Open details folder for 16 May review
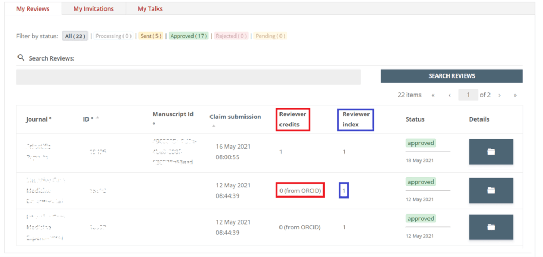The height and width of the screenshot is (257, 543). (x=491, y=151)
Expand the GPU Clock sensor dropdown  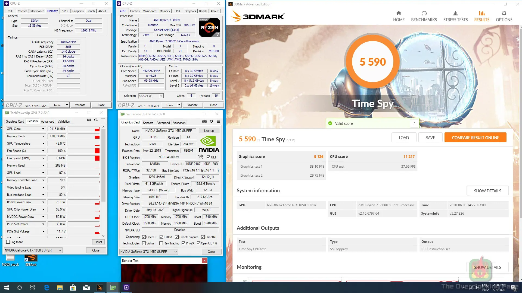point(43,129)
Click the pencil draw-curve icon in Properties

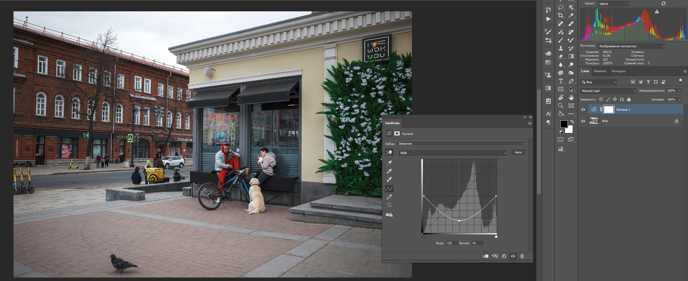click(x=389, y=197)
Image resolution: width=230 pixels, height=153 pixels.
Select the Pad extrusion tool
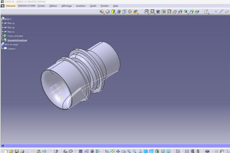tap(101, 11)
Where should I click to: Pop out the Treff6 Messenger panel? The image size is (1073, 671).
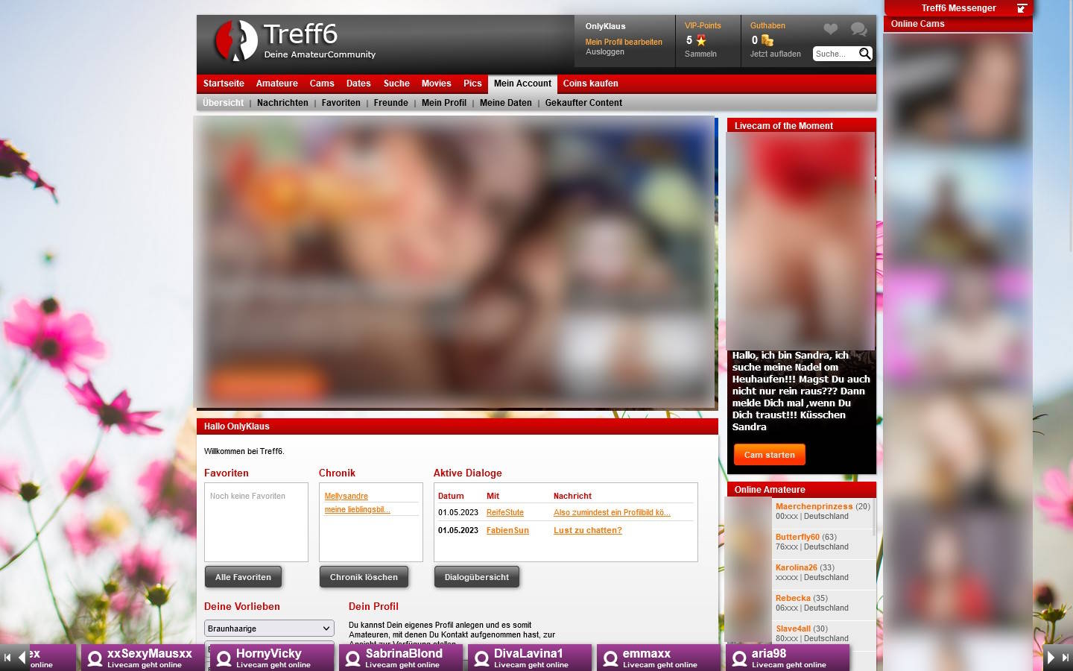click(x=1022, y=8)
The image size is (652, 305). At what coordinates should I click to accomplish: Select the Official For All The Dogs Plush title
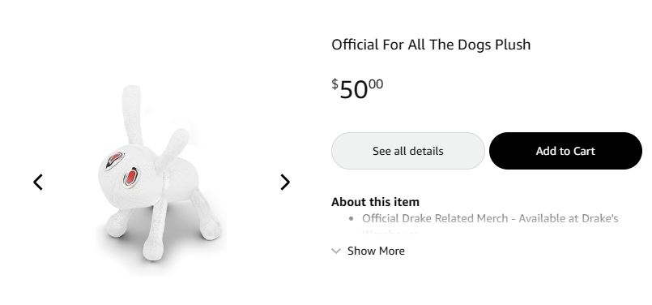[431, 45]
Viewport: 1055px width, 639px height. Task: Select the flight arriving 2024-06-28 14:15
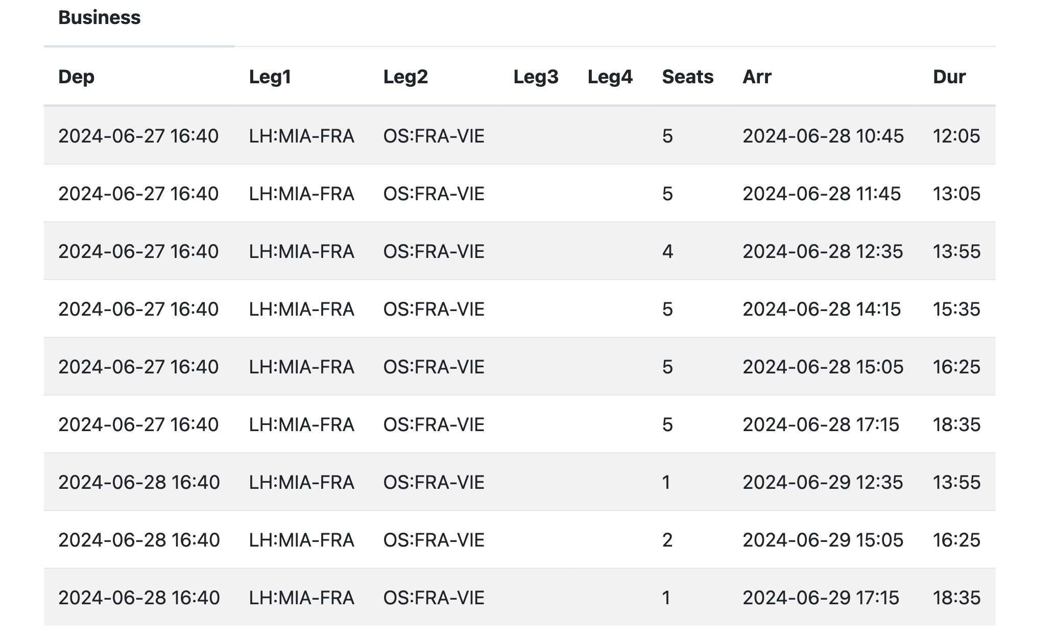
+ + +
● **Problem to solve**
Please pull out every line in the records above that contains the word "Select" and copy each one in full.

● **Worked answer**
Select the Pad extrusion tool
The image size is (652, 305). At what coordinates should I click to accomplish: Select the Official For All The Dogs Plush title
Viewport: 1055px width, 639px height. Task: Select the flight arriving 2024-06-28 14:15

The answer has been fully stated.